Source extract:
• • •

Zero to Hero with fastai - Intermediate

fastai
Published

August 21, 2020

A general overview of the major differences between the old fastai and the new

Zero to Hero

The “Zero to Hero” series is a series of three articles geared towards getting anyone familair with the fastai library based upon their skill sets. The previous article is aimed towards those who have barely heard of “Deep Learning” and have zero experience with frameworks. This article article comes from a perspective of those who utilized the original fastai library in the past and understand the broad strokes of the library. Finally, the last article will briefly explain the advanced artifacts inside of fastai and how they all function. > Note: These articles also presume you have read the previous to avoid redundancy, please read it before continuing so some context can be gathered here

Who am I

My name is Zach Mueller, I’ve extensively been involved and using fastai (and the newest version) for the better part of two years now. I’ve designed my own course geared around the library from an implementation standpoint without getting too complex. At the time of writing this I’m still an Undergraduate at the University of West Florida majoring in Computer Science. I’m also heavily involved inside the fastai community, of which I would emplore you to join! My goal is to make fastai more approachable at all levels through examples and help further Jeremy’s dream in the process. My specific interests involve speeding up the framework for deployment, tabular neural networks, and providing overall usage guides to help further the community

What will we cover in this article?

• • •

Source material:
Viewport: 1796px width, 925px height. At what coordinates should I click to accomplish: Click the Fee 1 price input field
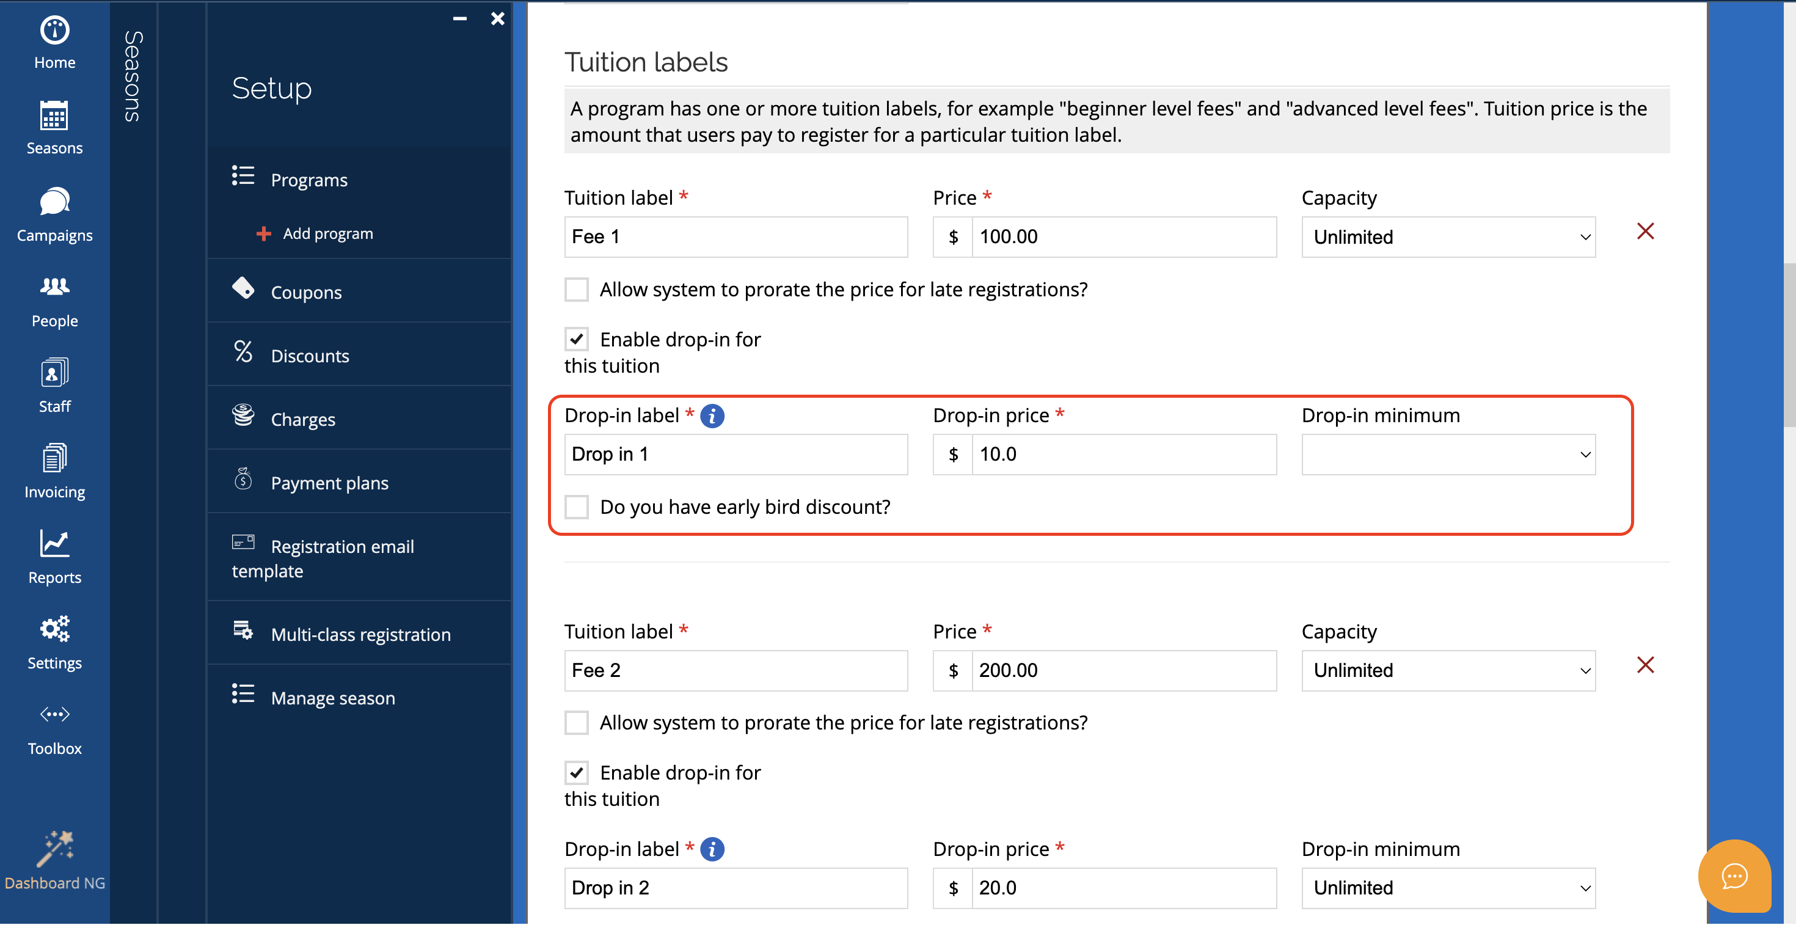(x=1123, y=237)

• • •

Work to complete:
Can you copy out the Zero to Hero fastai article above word for word, with nothing altered?

Correct output:
Zero to Hero with fastai - Intermediate

fastai
Published

August 21, 2020

A general overview of the major differences between the old fastai and the new

Zero to Hero

The “Zero to Hero” series is a series of three articles geared towards getting anyone familair with the fastai library based upon their skill sets. The previous article is aimed towards those who have barely heard of “Deep Learning” and have zero experience with frameworks. This article article comes from a perspective of those who utilized the original fastai library in the past and understand the broad strokes of the library. Finally, the last article will briefly explain the advanced artifacts inside of fastai and how they all function. > Note: These articles also presume you have read the previous to avoid redundancy, please read it before continuing so some context can be gathered here

Who am I

My name is Zach Mueller, I’ve extensively been involved and using fastai (and the newest version) for the better part of two years now. I’ve designed my own course geared around the library from an implementation standpoint without getting too complex. At the time of writing this I’m still an Undergraduate at the University of West Florida majoring in Computer Science. I’m also heavily involved inside the fastai community, of which I would emplore you to join! My goal is to make fastai more approachable at all levels through examples and help further Jeremy’s dream in the process. My specific interests involve speeding up the framework for deployment, tabular neural networks, and providing overall usage guides to help further the community

What will we cover in this article?